山本さん 民主主義が発動すると突飛なアイディアとか面白いアイディアがあっても順番待ちになってしまうじゃないですか。それと同じなんです。だから、そこは適当にやろうと。

浦野さん 時代や全体の流れを見極めた上で話し合いながら決めています。

―「ANOMALY(アノマリー)」を立ち上げたことによって作家さんたちにも変化はありましたか?

山本さん 作家はますます本気でやらないといけないっていう意識になったと思う。

スペースも大きいし、取り上げられたら、うわぁと大々的にやるので、ちょっとした美術館の小さな個展くらい頑張らないとダメなんです。

嬉しいことに外国のお客さんがたくさん来てくださいますし、そういう方たちへのインパクトを持てるくらいの空間はあるので、大変だと思います。でも、ちょこっとやりたい人用に、隣の小さいスペースもあるんです。

浦野さん 逆転してもいいかなと思って。
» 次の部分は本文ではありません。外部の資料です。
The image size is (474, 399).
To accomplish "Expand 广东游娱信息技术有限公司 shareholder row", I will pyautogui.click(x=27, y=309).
若手が大きなスペースを使って、エスタブリッシュされた作家を小さなスペースで見せてもいいし。スペースのヒエラルキーもできればめちゃめちゃにしたいなって思っています。

アートを知ることで業態によっては信頼されるきっかけにもなる

―ArtScouterのAIがアート作品を選ぶサービスを始めると聞いたときに、どう思われましたか?

全員 いいじゃん!やって欲しい!

―アートとインテリアの違いはどこにあると思いますか?

浦野さん 今その垣根がごちゃごちゃになっているような気がします。一番大きな違いは、作品の成り立ちや、コンセプトがどういうものなのか、という点だと思います。

「アート」とはこういうものとであるはずという問いや想いをアノマリーの活動を通して伝えていきたいと思っています。

―オフィスにあることでアートの持つ力ってどのようなことだと思いますか?

浦野さん 作品によってもちろん違いますが、例えば西野達の作品がオフィスに展示されていたら、こんなこと本当にできちゃうんだ!とエネルギーを与えてくれそうです。

オフィスに飾るとなると、みんなでワイワイ話し合いながら決められるのもいいですよね!コミュニケーションの形が実現できると思います。

山本さん うわぁバカだなぁ!とか。笑 ギューチャン(篠原有司男)とかもそうで、ボコボコボコボコってやっていて、うわぁ、ボコボコやっているだけだって。(笑)

それで86歳までやっていて、江戸っ子みたい!ある程度を超えると尊敬に値しますよね。

橋本さん アートの一番良いのは正解がないところだと思いますね。

今すごく生き辛い世の中になってきて、私はこれが好きというのはどこにも正解がないので、自分を解放できることだと思います。映画とか音楽もそうですし、それが文化の特徴ですよね。

一流のものが必ずしも素晴らしいわけではなくて、子どもが描いた似顔絵の方が自分には価値があるかもしれない。

そういう意味でオフィスにアートがあった方が生活の中にそういうものをとり入れていったら、よりリベラルで素敵な世の中になるんじゃないかしら。

―ビジネスにおいてアートはどのような役割を担うと思いますか?

橋本さん 以前お客様から、オフィスにアートがあることで、来客の掴みもOKだっていう話も聞いたことがあります。

なんですかこれ?と聞かれて、話もはずむし、ミーティングの内容も非常にリラックスして面白くなるというのはあると思います。

某大手企業の方が海外進出をされる折にニューヨークへ行かれて私の知り合いに美術館とかいいギャラリーを全部一緒に回ってくださいって。

何でそれをされたかというと、外国で活躍されている方やトップクラスの方は、お家にアートがあったり、アートのことを教養の一部として非常に勉強していると。そのときに会話が成り立たないと恥ずかしいからって言われたこともありますよ。

山本さん 絵がかかっていると尊敬されますよね。

この前ある商店街を通っていたんですけど、そこの時計屋さんにジュリアンオピーがかかっていたの。パッとみたらすぐにジュリアンオピーってわかるちゃんとしたピースがかかっていて、これはやるなって思って。

あんなところで何百万、何千万の時計を扱っていて大丈夫かなって思ったけど、ジュリアンオピーが掛かっていたらこの人はアートがわかる、知っている人だってわかるわけですよね。

いきなり文脈もなくかかっているっていいなって思いました。この人とはアートの話しができるっていうことがわかりますよね。もしくは興味があるでもいいんですけど。業態によっては信頼されるきっかけにもなると思います。

外交って文化を知らなければできないって言いますよね。ワインかアートか、いずれか知らないとダメって。外務省の人とかもっと来てくれたらいいんですけどね!